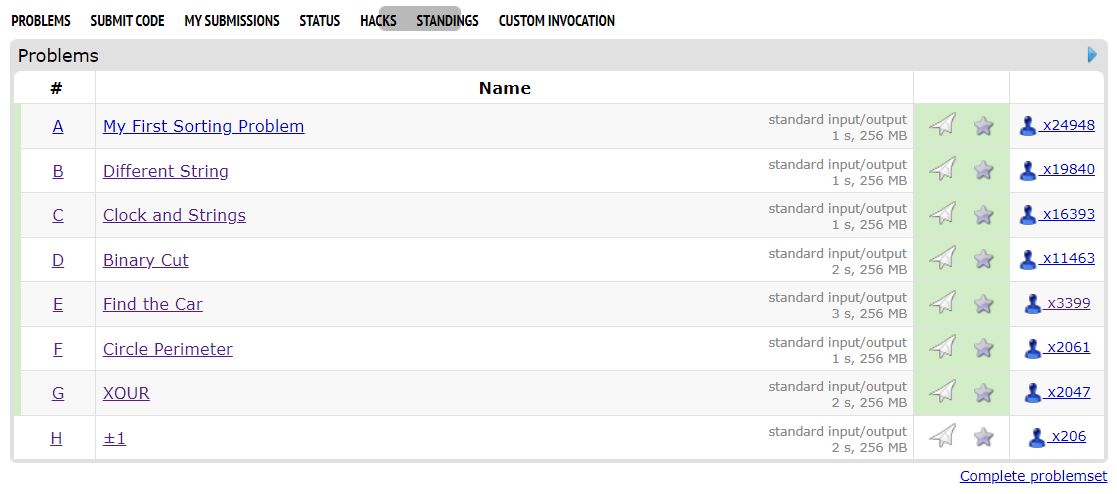The height and width of the screenshot is (494, 1117).
Task: Go to the Hacks tab
Action: (x=378, y=20)
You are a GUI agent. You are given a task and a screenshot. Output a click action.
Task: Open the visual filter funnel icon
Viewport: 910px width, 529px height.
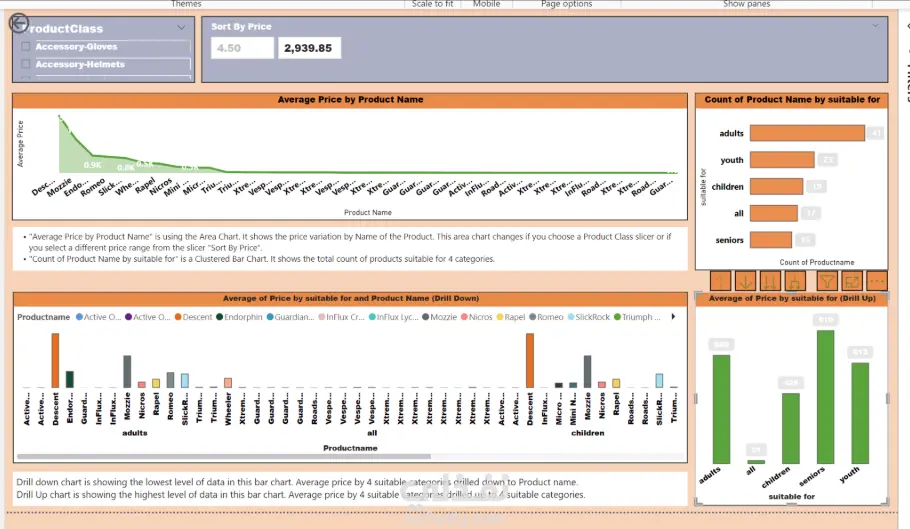point(826,282)
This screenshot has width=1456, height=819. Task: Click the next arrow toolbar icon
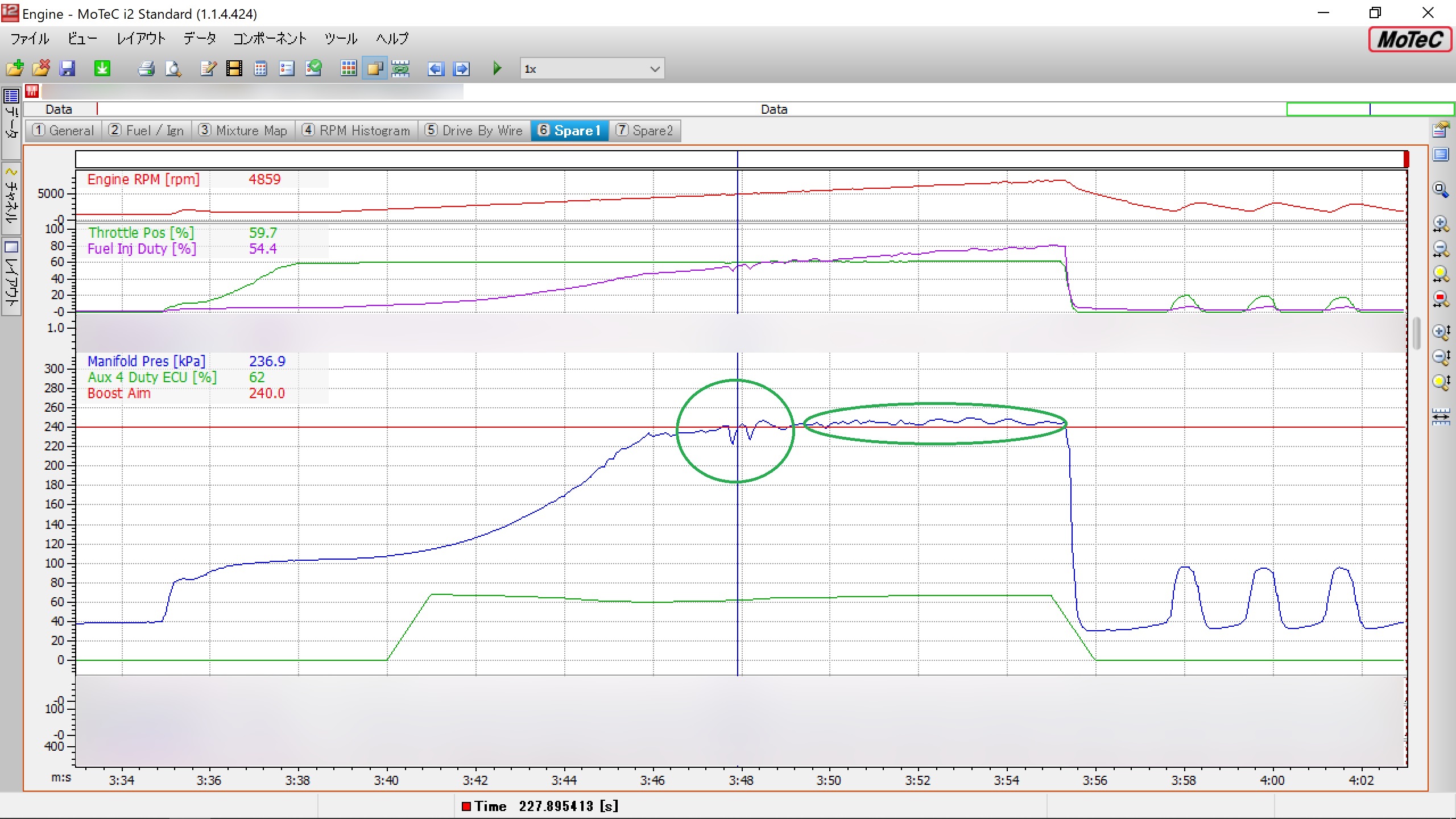461,69
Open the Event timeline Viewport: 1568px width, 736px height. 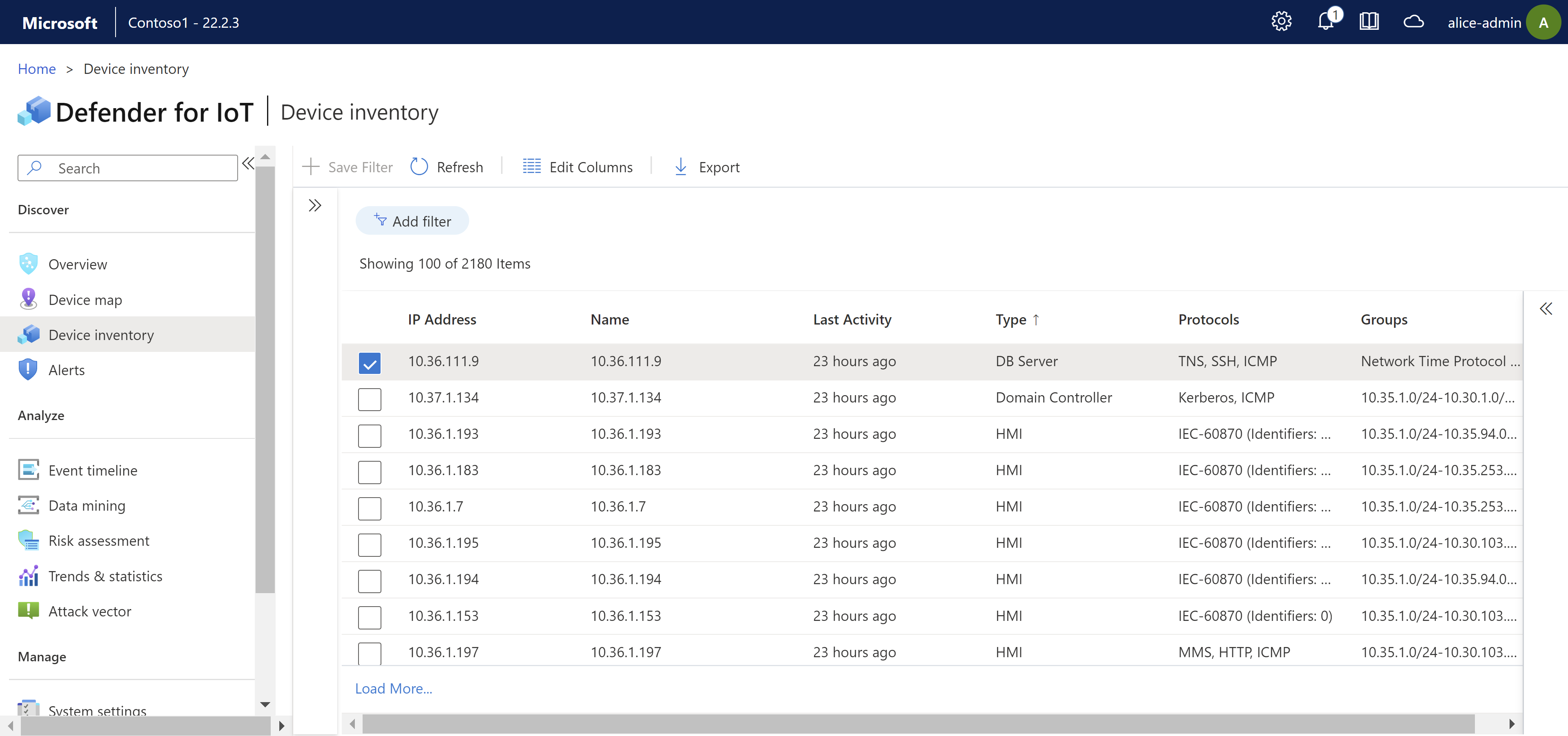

| To do |
Copy out all of the material above word for word, leaving out the pictures.

| Correct output |
The height and width of the screenshot is (494, 1117).
Task: Go to the Hacks tab
Action: (x=378, y=20)
You are a GUI agent. You are given a task and a screenshot. Output a click action.
Task: Open the visual filter funnel icon
Viewport: 910px width, 529px height.
point(826,282)
This screenshot has width=1456, height=819. Task: Click the next arrow toolbar icon
461,69
Open the Event timeline Viewport: 1568px width, 736px height. 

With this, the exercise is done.